Amerykanin zapłacił 35 mln dolarów za drugi lot w kosmos
Amerykanin Charles Simonyi, który 26 marca
po raz drugi poleci w kosmos jako turysta na pokładzie rosyjskiego
statku Sojuz, zapłacił za tę podróż 35 mln dolarów, czyli o 10 mln
więcej niż poprzednio - poinformował sam śmiałek na konferencji prasowej.
05.03.2009 | aktual.: 05.03.2009 15:36
- Są to pieniądze na badanie przestrzeni kosmicznej. W pewnym sensie to przykre dla Stanów Zjednoczonych, bo można to zrobić tylko w Rosji - oświadczył Simonyi na konferencji prasowej w gwiezdnym miasteczku na przedmieściach Moskwy.
Simonyi poleci w kosmos 26 marca w towarzystwie Rosjanina Giennadija Padałki i Amerykanina Michaela Baratta z kosmodromu Bajkonur w Kazachstanie. Statek zacumuje do Międzynarodowej Stacji Kosmicznej (ISS) i wróci na Ziemię 6 kwietnia.
Zapytany, co czuje w związku z tym, że ma być ostatnim kosmicznym turystą, odparł, że jest przekonany, że inni pójdą w jego ślady. Zaznaczył jednak, że on sam na pewno nie poleci po raz trzeci, gdyż jego żona jest temu zdecydowanie przeciwna.

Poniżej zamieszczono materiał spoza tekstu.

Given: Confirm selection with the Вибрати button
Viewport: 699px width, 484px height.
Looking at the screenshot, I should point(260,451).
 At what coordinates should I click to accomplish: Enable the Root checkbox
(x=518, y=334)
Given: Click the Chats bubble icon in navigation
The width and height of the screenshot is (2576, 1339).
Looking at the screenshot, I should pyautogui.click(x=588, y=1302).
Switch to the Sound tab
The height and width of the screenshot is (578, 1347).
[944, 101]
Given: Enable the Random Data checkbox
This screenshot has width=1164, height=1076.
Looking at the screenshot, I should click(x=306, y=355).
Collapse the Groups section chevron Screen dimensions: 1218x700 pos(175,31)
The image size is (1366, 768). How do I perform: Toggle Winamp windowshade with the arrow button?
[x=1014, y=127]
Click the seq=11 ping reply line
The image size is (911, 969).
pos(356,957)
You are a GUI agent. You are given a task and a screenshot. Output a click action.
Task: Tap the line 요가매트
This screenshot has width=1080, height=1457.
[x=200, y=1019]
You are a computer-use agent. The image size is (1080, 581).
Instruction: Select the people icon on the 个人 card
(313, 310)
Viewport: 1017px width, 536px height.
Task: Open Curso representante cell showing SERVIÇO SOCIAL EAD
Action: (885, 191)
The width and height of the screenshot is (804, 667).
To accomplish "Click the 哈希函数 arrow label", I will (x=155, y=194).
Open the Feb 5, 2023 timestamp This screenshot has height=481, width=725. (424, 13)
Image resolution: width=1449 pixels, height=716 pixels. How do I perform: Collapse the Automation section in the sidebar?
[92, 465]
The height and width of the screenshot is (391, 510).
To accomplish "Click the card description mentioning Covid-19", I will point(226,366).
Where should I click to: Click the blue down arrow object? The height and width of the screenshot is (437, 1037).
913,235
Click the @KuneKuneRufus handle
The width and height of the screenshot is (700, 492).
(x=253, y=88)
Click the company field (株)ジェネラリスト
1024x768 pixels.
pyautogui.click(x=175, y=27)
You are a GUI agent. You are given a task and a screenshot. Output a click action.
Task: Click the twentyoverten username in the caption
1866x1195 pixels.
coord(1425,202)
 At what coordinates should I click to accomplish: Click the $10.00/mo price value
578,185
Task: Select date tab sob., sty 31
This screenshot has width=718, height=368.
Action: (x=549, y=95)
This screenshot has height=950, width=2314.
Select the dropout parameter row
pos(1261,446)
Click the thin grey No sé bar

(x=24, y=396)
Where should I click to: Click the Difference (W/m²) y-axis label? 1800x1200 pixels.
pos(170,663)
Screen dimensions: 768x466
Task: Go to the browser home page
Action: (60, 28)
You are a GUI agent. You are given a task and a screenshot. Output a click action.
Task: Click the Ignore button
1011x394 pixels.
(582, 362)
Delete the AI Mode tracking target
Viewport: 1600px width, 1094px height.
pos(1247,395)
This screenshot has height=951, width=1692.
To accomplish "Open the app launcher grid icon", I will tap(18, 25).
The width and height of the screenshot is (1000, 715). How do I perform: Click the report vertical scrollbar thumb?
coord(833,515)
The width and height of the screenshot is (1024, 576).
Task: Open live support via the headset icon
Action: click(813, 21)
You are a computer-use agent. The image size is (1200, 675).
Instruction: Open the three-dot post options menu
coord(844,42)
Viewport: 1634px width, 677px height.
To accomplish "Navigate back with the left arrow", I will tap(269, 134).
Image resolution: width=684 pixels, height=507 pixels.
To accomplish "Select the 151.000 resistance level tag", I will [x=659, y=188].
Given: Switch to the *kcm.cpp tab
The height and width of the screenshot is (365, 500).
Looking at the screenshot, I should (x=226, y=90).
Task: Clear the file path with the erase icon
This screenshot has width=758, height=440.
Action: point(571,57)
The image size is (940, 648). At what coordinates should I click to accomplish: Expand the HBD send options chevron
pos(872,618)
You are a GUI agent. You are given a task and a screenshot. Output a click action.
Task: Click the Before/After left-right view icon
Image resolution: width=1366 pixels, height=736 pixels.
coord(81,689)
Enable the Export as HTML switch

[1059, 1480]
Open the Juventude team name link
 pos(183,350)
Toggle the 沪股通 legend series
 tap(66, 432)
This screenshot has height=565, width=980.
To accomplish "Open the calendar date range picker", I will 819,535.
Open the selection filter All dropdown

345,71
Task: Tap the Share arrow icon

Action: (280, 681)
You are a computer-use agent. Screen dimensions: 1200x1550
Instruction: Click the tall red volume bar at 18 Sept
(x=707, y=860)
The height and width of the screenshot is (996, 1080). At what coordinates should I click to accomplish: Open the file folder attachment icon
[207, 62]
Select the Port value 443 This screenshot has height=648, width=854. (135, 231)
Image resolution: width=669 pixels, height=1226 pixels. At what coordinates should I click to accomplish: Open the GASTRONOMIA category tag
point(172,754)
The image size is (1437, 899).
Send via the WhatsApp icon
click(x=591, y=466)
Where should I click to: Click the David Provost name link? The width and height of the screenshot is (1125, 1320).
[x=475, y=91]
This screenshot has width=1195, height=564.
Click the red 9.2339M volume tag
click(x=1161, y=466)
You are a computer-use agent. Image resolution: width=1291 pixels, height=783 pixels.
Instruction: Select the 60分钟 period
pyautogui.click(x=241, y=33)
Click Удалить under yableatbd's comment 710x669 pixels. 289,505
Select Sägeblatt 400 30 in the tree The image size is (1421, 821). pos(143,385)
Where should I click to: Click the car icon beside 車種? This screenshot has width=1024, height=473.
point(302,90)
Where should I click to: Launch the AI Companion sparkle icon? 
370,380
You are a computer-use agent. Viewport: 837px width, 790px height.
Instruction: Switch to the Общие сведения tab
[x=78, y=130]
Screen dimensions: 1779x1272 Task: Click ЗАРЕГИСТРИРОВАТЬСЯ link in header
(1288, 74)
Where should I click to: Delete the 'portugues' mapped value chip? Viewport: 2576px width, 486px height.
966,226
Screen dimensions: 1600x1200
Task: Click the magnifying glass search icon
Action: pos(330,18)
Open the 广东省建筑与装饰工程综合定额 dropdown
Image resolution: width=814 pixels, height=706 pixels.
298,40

Szef rosyjskiej Federalnej Agencji Kosmicznej Anatolij Pierminow zapowiedział na początku roku, że po roku 2009 Rosja nie będzie już wysyłać w kosmos płatnych turystów z powodu planów powiększenia stałej załogi ISS.
Simonyi, który dorobił się fortuny w firmie Microsoft jako współtwórca programów Word i Excel, przebywał 14 dni w kosmosie wiosną 2007 roku.